Grihalakshmi
- Cover of 1–15 March 2018 issue
- Categories: Women's magazine
- Frequency: Biweekly
- Founded: 1979
- Company: Mathrubhumi Group
- Country: India
- Based in: Kozhikode
- Language: Malayalam
- Website: mathrubhumi.com

= Grihalakshmi (magazine) =

Indian magazine

Grihalakshmi is an Indian magazine published fortnightly by the Mathrubhumi group. As of December 2013, it is the fifth largest regional language magazine in India by circulation according to IRS Survey 2013, with average qualifying sales of 826,000 copies.

==History and profile==
A women's magazine published in Malayalam, Grihalakshmi was launched in 1979 as a monthly publication. It became a bi-weekly in 2013. Grihalakshmi is owned and published by Mathrubhumi, and is based in Kozhikode.

==Women’s Midnight Half-Marathon==
On 30 January 2016, Grihalakshmi organized a Women’s Midnight Half-marathon in Kochi, Kerala. It was the first of its kind in India. Prominent Malayalam actor Mamta Mohandas, Olympic athlete Anju Bobby George and social worker Sunitha Krishnan were the ambassadors of the event.

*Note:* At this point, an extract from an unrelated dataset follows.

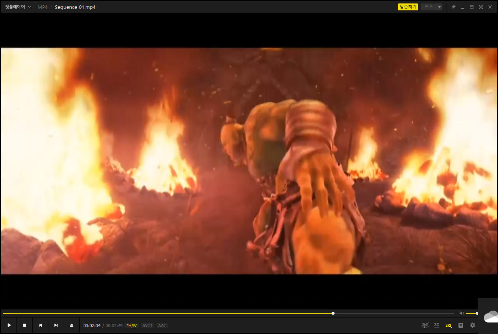The image size is (498, 334).
Task: Click the AAC audio codec label
Action: coord(162,326)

Organized as a celebration of womanhood, the agenda was to spread the message that the streets are safe and free for women also in the night. Around 2000 people attended the marathon. The then Home Minister Ramesh Chennithala launched the event. The marathon started at 10:30 pm on 30 January and crossed over to 31 January, making it a two-day marathon.